### TRY IT
Whenever "click" occurs in a line of the material, list that line.

### MATERIAL FOR THIS TASK
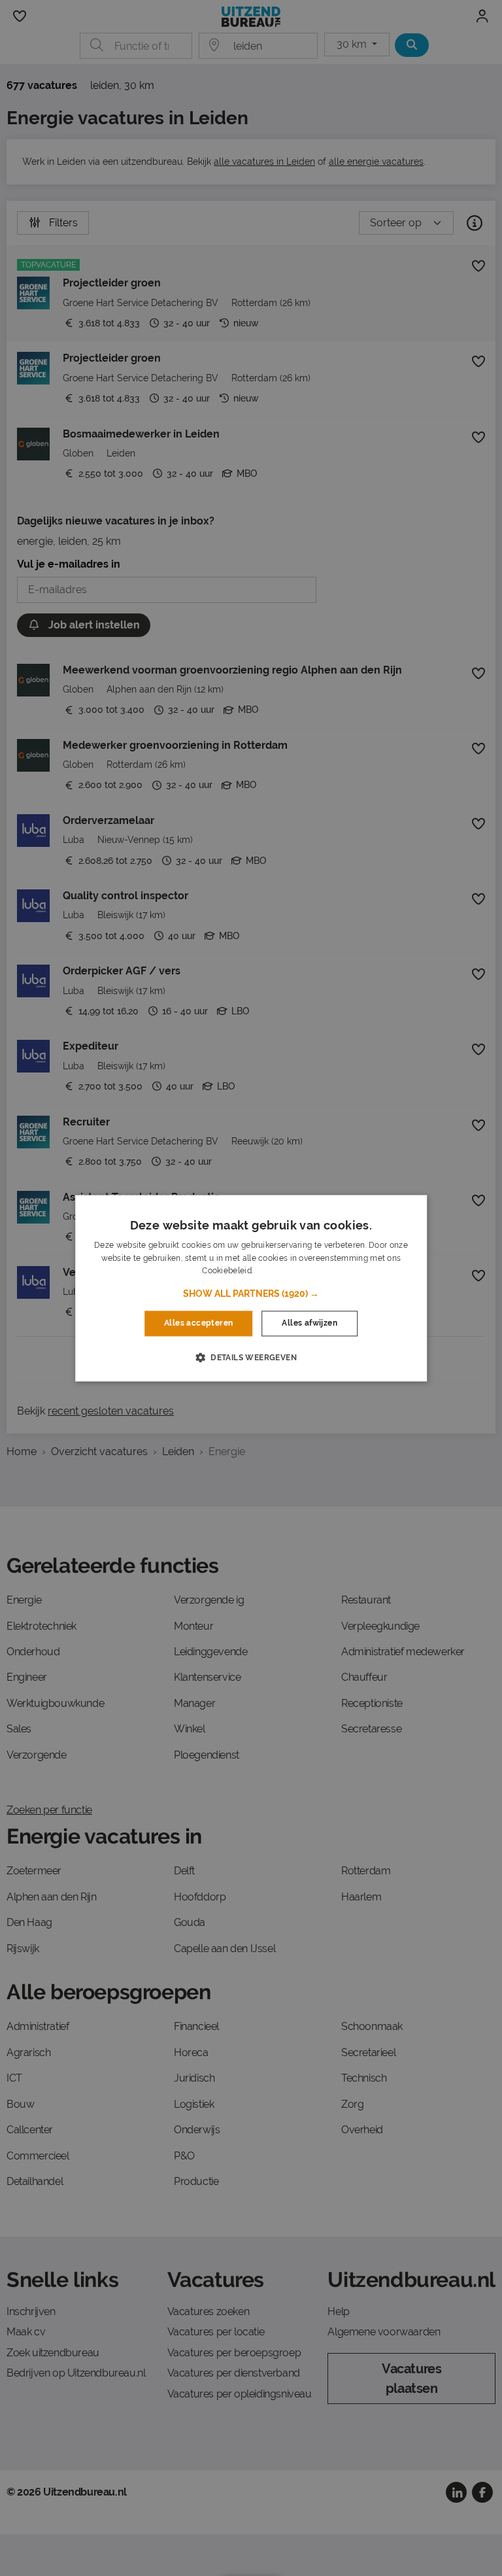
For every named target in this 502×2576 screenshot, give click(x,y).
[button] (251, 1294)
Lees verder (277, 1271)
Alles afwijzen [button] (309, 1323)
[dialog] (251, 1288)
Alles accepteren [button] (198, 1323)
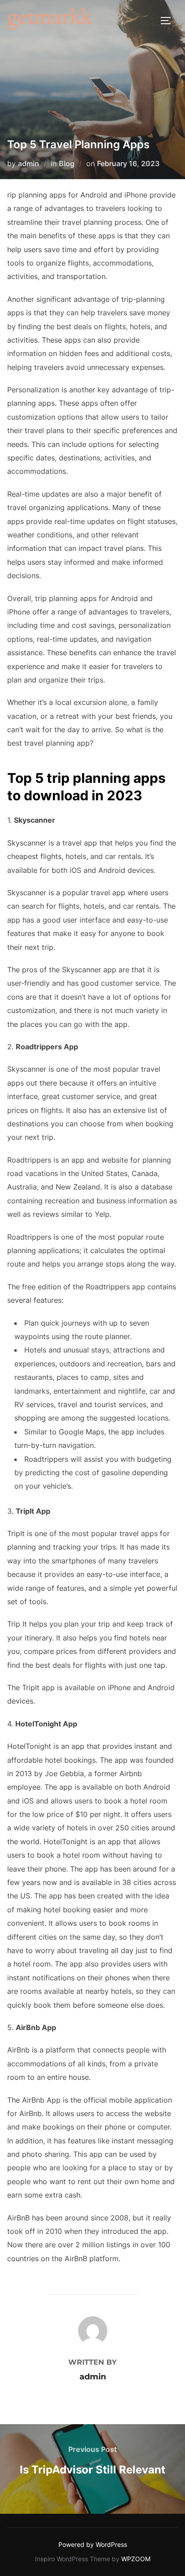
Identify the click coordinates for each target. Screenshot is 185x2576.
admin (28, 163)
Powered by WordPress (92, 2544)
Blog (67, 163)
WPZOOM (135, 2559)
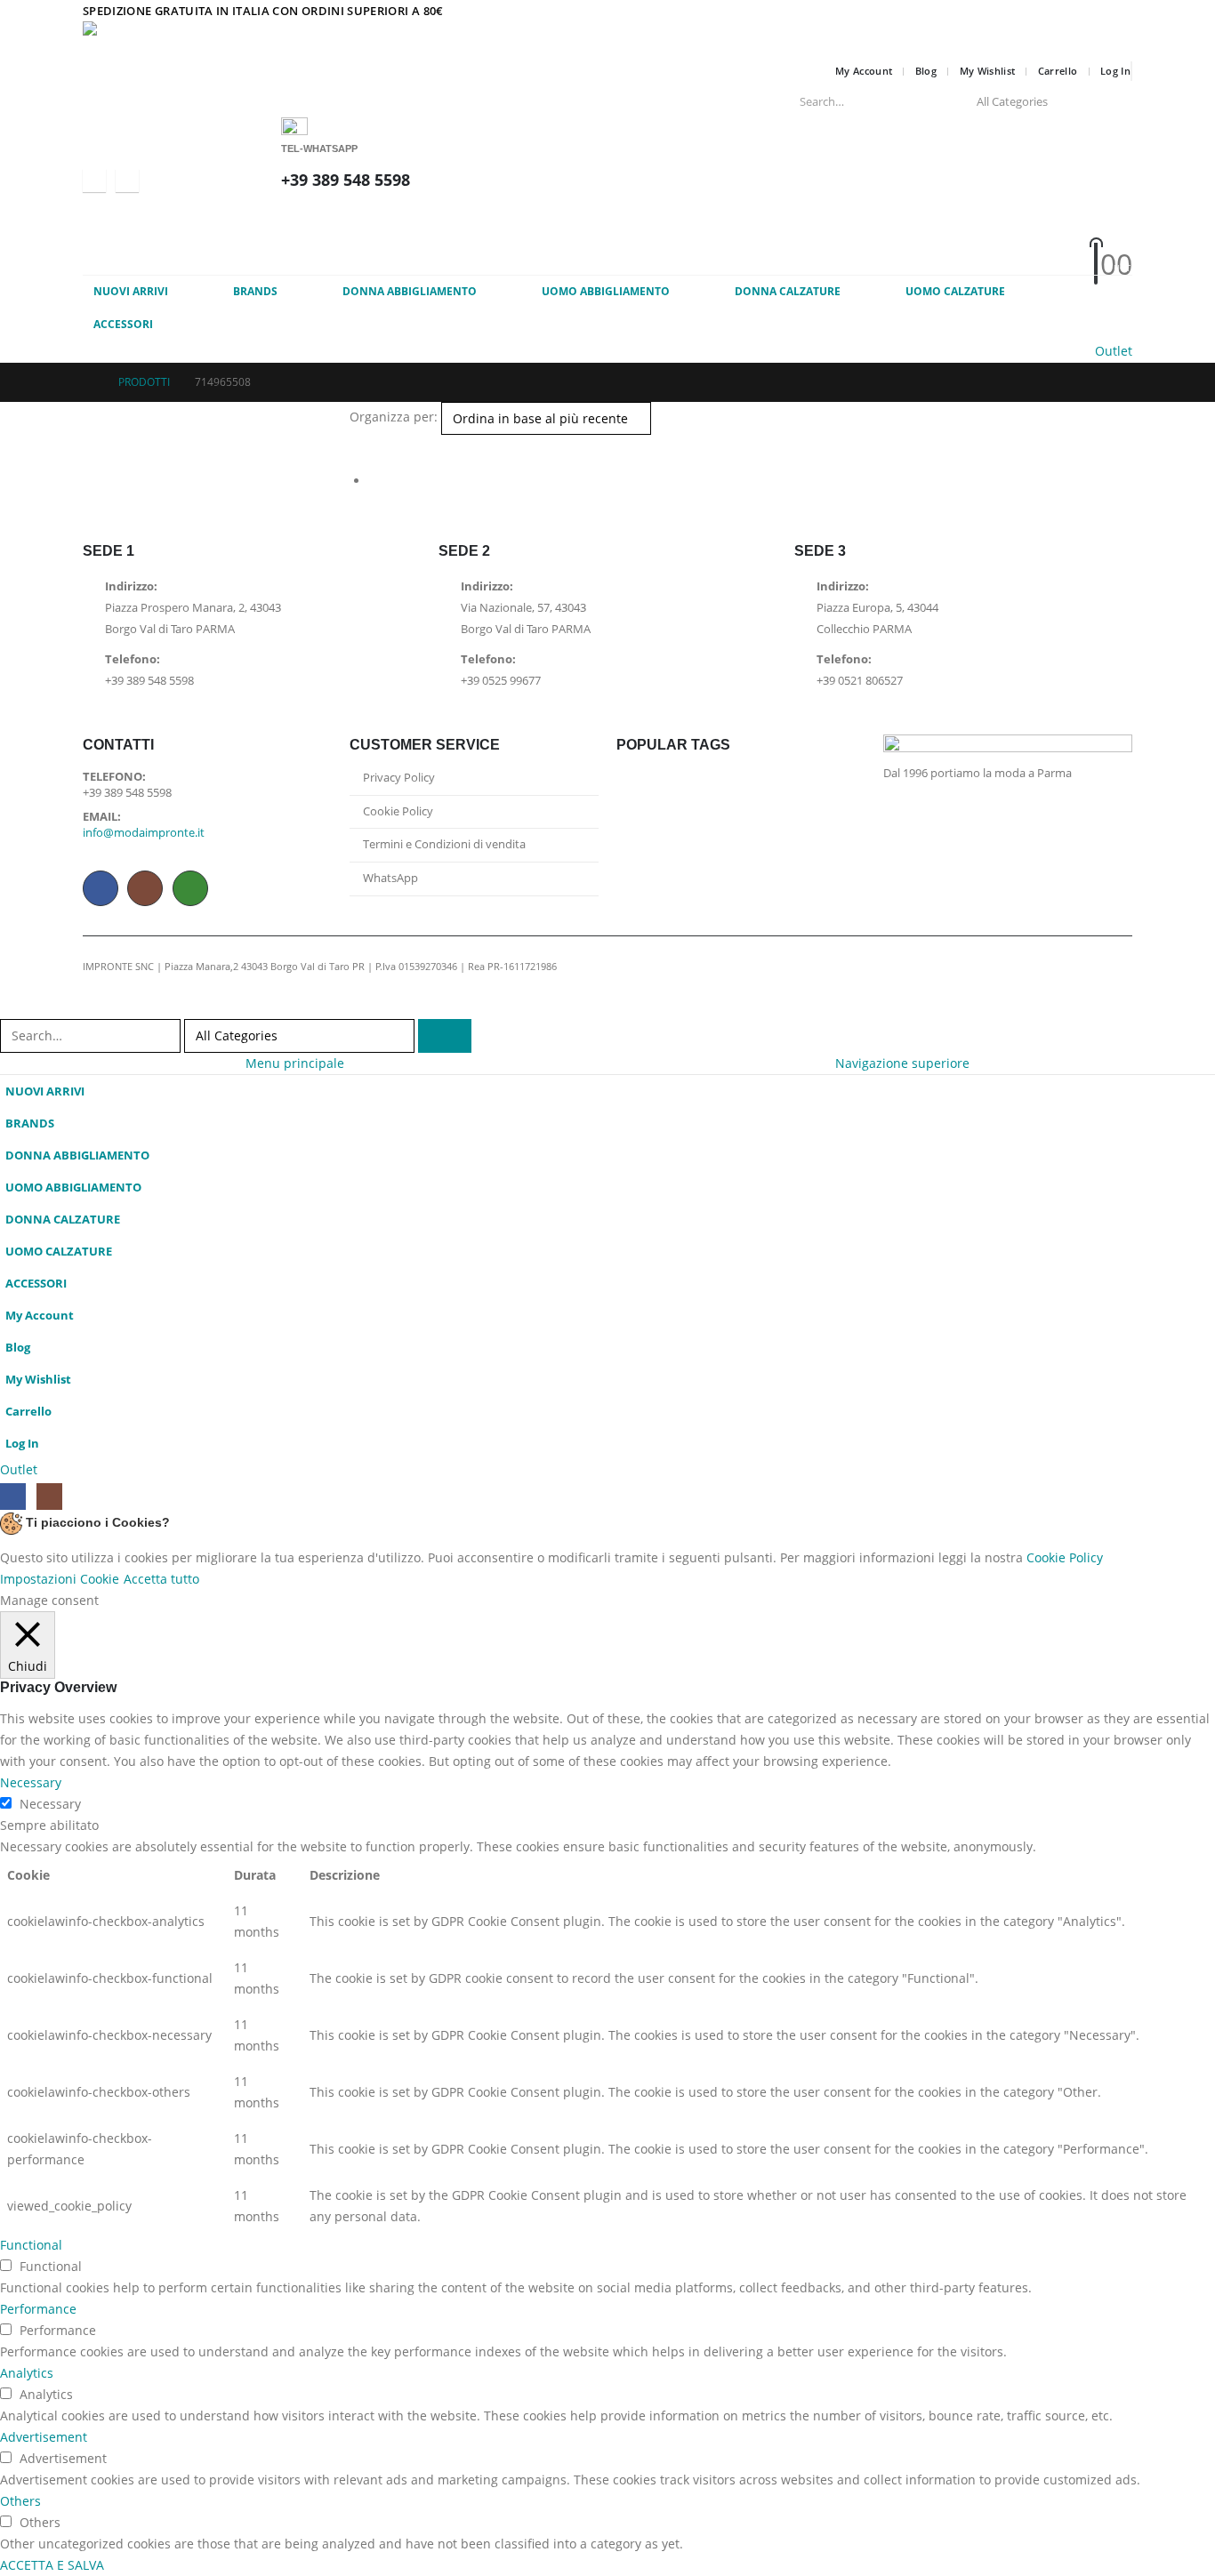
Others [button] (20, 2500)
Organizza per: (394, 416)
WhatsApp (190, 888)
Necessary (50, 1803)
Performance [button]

### SOLUTION TO THE PROBLEM
For every named target in this 502×2576 screenshot, give click(x,y).
Identify the click coordinates for each target. Screenshot is 185x2576.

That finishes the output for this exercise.